>> START SELECTED EXTRACT

#Android is dying.

We all know that #Google wants to kill the “unverified/sideloaded” apps (names carefully selected by Google’s professional gaslighters to give a negative connotation to “apps that are not distributed by Google’s own store”).

We all know that the new “verification process” amounts basically to a ransom where you need to give Google your keys and your money if you want to build apps for Android.

It involves developers handing their signing keys to a user-hostile American company (so they will sign your package for you and will also able to decrypt your secrets) and paying them a $25 fee for each app.

Even if you don’t even use the Play Store to distribute your apps.

This is not a price to pay to get the app distributed through them, nor for using any of their services. It’s a price to pay just because they want to control the whole ecosystem end-to-end, and they know that they can get away with that because you’ll keep using their shitty OS even if you’re outraged at them.

We all know that they got a lot of backlash. And after the backlash they reiterated that they “listened to the community” and would have made a process to still allow people to “sideload apps”.

Well, today that process has been finally unveiled. And it sounds even shittier than I thought.

That’s because Google is currently filled with the best professional enshittificators in the world: the job role of these people is not to build new things, nor to listen to customers and build what they want. No, their job is specifically to find the sweet spot where they can make things as shitty as possible, add as much friction and user frustration as possible to prevent them from doing a certain thing, while still being able to tell regulators “well, it’s not that shitty, you see? We still give users an option - buried under 10 layers of dark patterns”.

In order to install apps external to the Play Store you will have to:

  • Activate the developer settings (the usual “tap the build number 7 times to show the hidden menu” thing)

>> END SELECTED EXTRACT
>> START DATA LINES

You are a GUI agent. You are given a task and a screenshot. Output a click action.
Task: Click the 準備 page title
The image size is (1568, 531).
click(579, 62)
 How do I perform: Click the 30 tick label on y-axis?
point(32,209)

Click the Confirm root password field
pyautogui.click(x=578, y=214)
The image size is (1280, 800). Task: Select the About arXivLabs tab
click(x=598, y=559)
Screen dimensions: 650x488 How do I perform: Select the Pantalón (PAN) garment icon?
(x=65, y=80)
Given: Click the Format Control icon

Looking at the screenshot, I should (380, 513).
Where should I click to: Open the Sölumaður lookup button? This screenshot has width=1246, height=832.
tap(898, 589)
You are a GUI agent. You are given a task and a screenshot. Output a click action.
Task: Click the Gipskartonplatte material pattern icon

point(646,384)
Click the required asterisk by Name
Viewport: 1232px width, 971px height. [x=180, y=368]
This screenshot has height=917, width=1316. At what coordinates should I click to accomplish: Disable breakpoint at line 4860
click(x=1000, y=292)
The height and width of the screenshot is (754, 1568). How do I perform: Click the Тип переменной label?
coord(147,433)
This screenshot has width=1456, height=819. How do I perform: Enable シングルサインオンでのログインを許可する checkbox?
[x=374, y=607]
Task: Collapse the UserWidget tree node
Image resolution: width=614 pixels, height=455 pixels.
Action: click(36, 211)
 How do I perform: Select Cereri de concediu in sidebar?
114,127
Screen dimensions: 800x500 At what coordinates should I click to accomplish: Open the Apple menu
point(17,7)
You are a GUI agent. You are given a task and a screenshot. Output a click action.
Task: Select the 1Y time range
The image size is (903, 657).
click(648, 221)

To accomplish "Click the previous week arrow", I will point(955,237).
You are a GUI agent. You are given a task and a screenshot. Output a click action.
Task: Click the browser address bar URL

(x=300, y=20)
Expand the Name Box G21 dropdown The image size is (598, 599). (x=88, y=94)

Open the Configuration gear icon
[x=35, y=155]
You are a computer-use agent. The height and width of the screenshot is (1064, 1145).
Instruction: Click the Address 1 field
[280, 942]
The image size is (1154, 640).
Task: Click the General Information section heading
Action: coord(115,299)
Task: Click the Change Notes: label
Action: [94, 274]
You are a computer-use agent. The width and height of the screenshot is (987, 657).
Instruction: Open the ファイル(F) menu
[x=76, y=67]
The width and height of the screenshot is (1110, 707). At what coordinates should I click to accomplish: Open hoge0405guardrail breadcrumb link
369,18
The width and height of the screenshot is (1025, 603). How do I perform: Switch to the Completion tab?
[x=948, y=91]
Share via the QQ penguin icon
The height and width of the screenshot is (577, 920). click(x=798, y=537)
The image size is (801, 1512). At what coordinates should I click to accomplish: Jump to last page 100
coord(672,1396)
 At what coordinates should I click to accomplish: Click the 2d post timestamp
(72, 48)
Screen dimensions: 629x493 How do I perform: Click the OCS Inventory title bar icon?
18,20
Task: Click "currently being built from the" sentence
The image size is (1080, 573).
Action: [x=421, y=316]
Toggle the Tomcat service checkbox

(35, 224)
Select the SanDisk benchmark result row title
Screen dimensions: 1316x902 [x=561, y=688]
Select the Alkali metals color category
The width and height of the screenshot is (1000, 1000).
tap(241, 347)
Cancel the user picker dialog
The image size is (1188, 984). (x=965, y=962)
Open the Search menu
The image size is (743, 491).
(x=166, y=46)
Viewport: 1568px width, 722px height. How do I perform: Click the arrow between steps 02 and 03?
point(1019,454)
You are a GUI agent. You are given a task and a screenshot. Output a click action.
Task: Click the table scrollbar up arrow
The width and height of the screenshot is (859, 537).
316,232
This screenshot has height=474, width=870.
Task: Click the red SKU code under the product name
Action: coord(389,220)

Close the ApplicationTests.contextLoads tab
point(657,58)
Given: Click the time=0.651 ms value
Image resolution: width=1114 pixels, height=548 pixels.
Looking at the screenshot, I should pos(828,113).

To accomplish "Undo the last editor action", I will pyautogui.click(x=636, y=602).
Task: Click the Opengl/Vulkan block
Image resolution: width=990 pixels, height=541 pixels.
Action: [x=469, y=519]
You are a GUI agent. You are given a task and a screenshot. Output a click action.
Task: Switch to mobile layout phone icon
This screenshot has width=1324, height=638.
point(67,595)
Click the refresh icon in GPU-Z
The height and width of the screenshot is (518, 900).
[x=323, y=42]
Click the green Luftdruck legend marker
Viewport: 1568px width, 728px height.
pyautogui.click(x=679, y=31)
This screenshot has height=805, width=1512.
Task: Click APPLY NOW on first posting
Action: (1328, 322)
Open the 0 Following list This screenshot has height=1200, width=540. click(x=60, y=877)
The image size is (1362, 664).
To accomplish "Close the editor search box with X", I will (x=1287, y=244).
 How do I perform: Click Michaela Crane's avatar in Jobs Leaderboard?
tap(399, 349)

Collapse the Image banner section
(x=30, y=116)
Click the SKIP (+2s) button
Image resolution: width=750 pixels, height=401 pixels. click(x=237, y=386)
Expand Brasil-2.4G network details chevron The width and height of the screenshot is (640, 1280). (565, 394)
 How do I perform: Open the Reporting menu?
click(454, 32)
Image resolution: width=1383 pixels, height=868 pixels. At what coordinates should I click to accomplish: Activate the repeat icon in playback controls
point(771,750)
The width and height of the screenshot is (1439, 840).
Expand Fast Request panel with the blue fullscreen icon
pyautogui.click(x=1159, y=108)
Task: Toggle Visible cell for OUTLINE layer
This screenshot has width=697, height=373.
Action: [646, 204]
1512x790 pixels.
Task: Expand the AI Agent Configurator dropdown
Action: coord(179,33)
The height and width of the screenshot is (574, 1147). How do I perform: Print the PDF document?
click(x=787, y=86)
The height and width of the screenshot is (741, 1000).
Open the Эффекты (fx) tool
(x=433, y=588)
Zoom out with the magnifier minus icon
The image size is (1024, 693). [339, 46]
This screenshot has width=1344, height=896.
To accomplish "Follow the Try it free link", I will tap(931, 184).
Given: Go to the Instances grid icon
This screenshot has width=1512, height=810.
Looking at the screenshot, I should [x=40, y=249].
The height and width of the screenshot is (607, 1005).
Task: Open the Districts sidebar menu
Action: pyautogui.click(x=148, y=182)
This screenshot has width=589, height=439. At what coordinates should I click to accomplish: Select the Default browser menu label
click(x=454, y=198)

>> END DATA LINES

(REQUIREMENTS)
**1)** Quote the Android post word for word, starting at "We all know that the new" and ending at "outraged at them.".
**2)** According to the Android post, why does Google charge developers the $25 fee per app even when they don't use the Play Store? Answer in one to three sentences.
**3)** List every task that the Android post says is not the job of the people Google employs as "professional enshittificators".

(SOLUTION SET)
**1)**
We all know that the new “verification process” amounts basically to a ransom where you need to give Google your keys and your money if you want to build apps for Android.

It involves developers handing their signing keys to a user-hostile American company (so they will sign your package for you and will also able to decrypt your secrets) and paying them a $25 fee for each app.

Even if you don’t even use the Play Store to distribute your apps.

This is not a price to pay to get the app distributed through them, nor for using any of their services. It’s a price to pay just because they want to control the whole ecosystem end-to-end, and they know that they can get away with that because you’ll keep using their shitty OS even if you’re outraged at them.

**2)** The fee is not payment for distribution through the Play Store or for any Google service. Google charges it because it wants to control the whole ecosystem end-to-end. It knows it can get away with this because people will keep using its OS even if they are outraged.

**3)**
- Building new things
- Listening to customers
- Building what customers want